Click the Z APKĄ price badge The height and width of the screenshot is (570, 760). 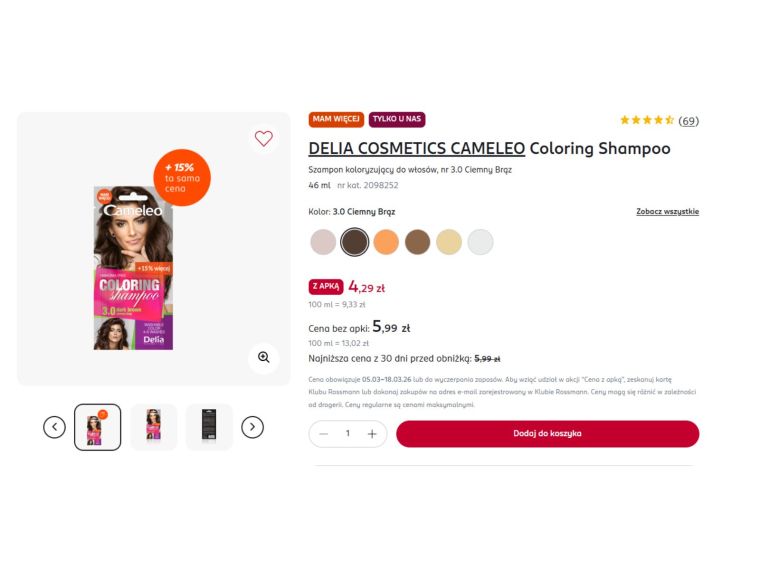click(x=326, y=286)
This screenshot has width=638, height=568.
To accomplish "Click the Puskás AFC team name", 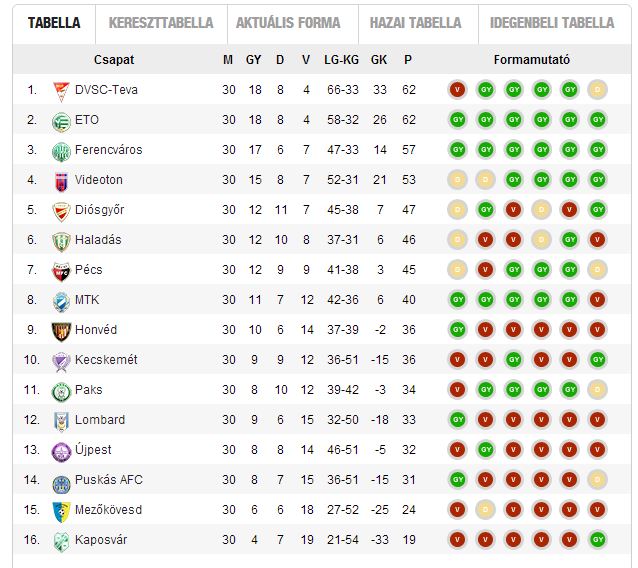I will [x=109, y=480].
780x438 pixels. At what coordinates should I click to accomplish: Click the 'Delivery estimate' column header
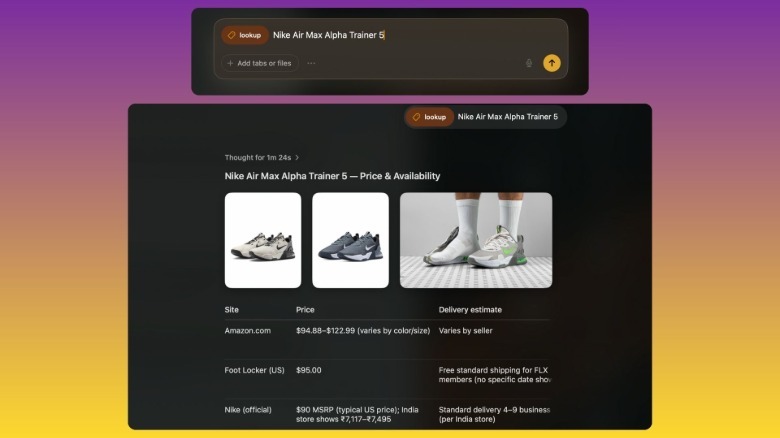[470, 310]
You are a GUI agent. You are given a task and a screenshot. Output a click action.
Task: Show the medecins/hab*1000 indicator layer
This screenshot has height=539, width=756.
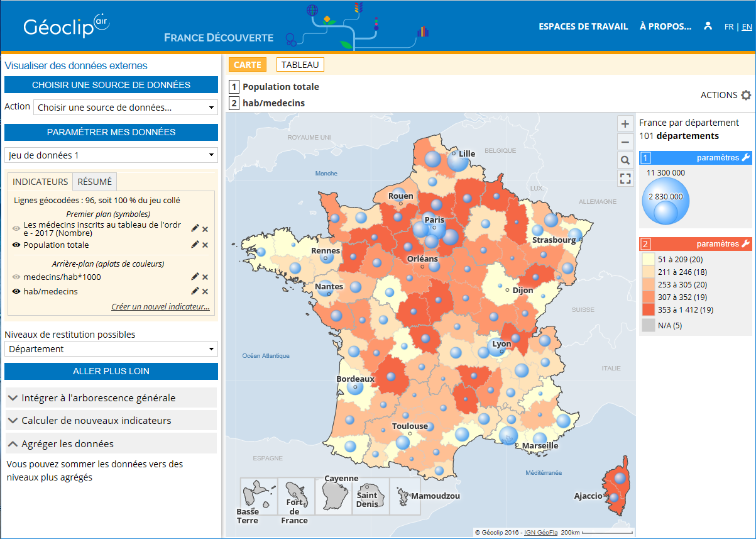[16, 277]
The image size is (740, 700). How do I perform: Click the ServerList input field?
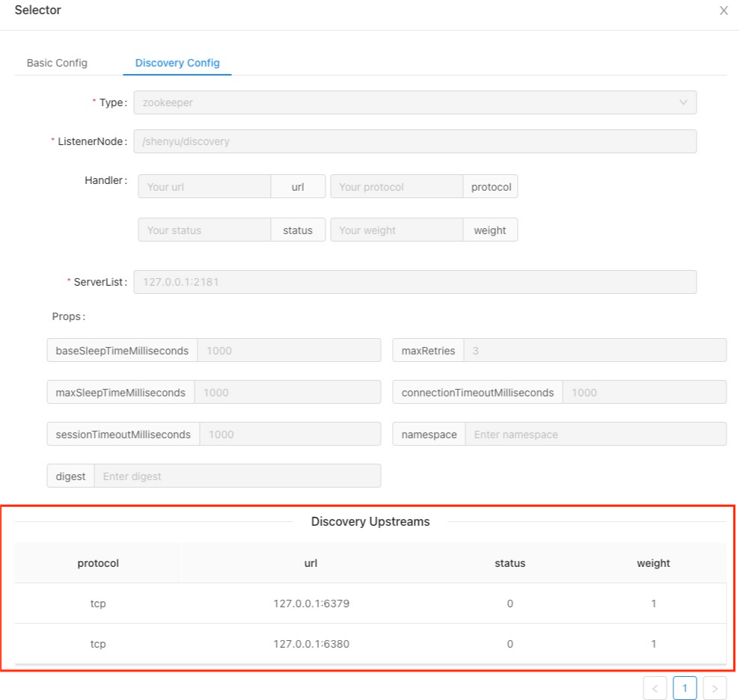click(x=415, y=282)
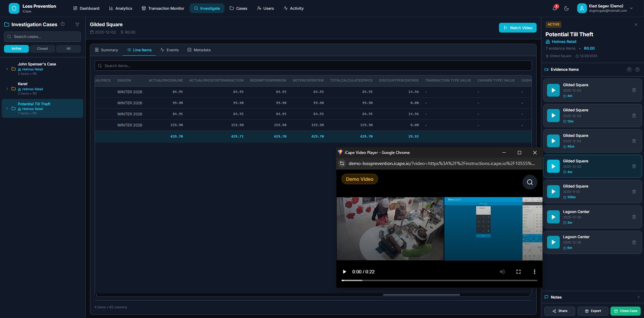Play the Gilded Square 13m evidence video
Viewport: 644px width, 318px height.
pos(553,115)
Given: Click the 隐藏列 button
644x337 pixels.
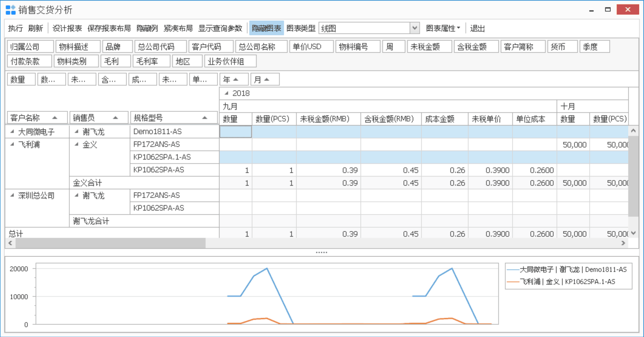Looking at the screenshot, I should click(x=147, y=28).
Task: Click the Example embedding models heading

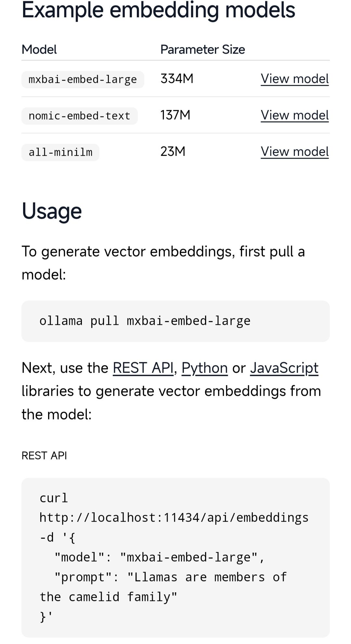Action: [x=158, y=10]
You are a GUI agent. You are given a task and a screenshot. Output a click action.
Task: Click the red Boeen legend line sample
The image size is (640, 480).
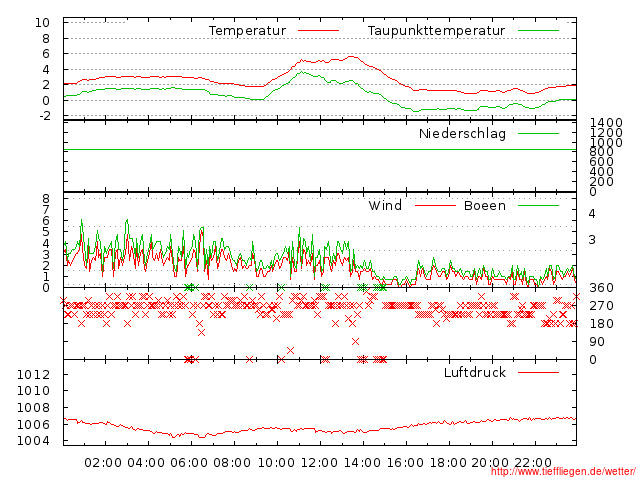(x=539, y=206)
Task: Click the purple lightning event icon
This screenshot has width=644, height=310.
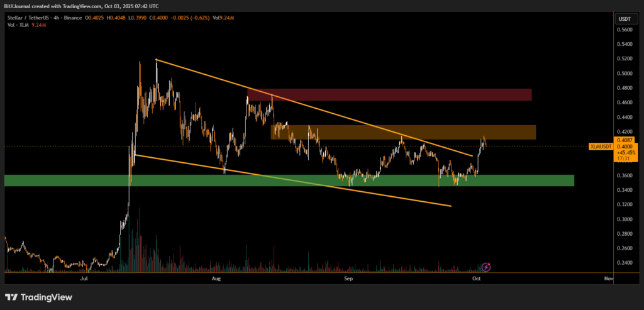Action: (x=486, y=267)
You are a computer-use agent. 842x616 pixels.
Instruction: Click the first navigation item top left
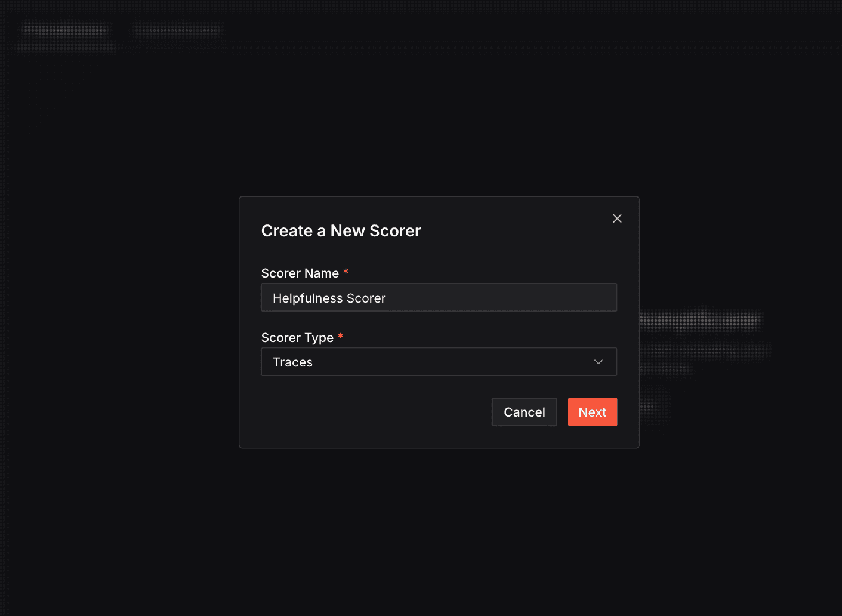64,29
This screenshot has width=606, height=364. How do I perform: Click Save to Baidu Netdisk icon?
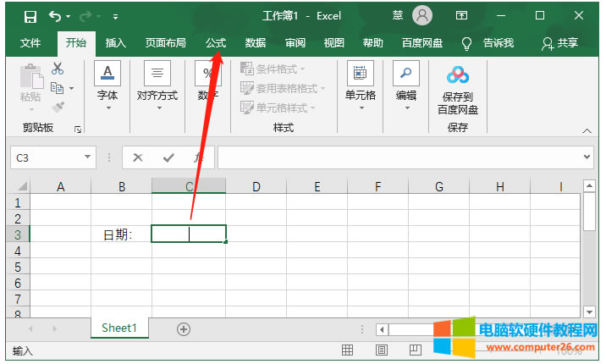[x=457, y=76]
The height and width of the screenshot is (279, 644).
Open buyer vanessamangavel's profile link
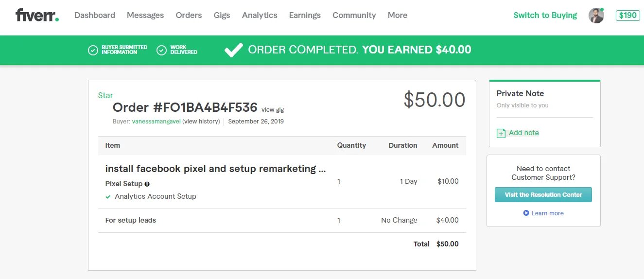156,122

::::::

_WORK TO BE COMPLETED_
Look above for the line containing "780x438 pixels. At" and the line containing "Task: Click the purple lightning event icon", then reproduce both and everything between them exactly, pictures omitted.

_RESULT BELOW_
780x438 pixels. At what coordinates should I click to accomplish: Click the 'Delivery estimate' column header
[470, 310]
You are a GUI agent. You are given a task and a screenshot. Output a click action.
Task: Show the medecins/hab*1000 indicator layer
This screenshot has height=539, width=756.
[16, 277]
The image size is (740, 700). How do I perform: Click the ServerList input field?
click(x=415, y=282)
Play the Gilded Square 13m evidence video
Viewport: 644px width, 318px height.
pos(553,115)
Given: Click the 隐藏列 button
644x337 pixels.
Looking at the screenshot, I should click(x=147, y=28).
Task: Click the Example embedding models heading

Action: [x=158, y=10]
You are a GUI agent. You are given a task and a screenshot. Output a click action.
Task: Click the red Boeen legend line sample
The image size is (640, 480).
(x=539, y=206)
Task: Click the purple lightning event icon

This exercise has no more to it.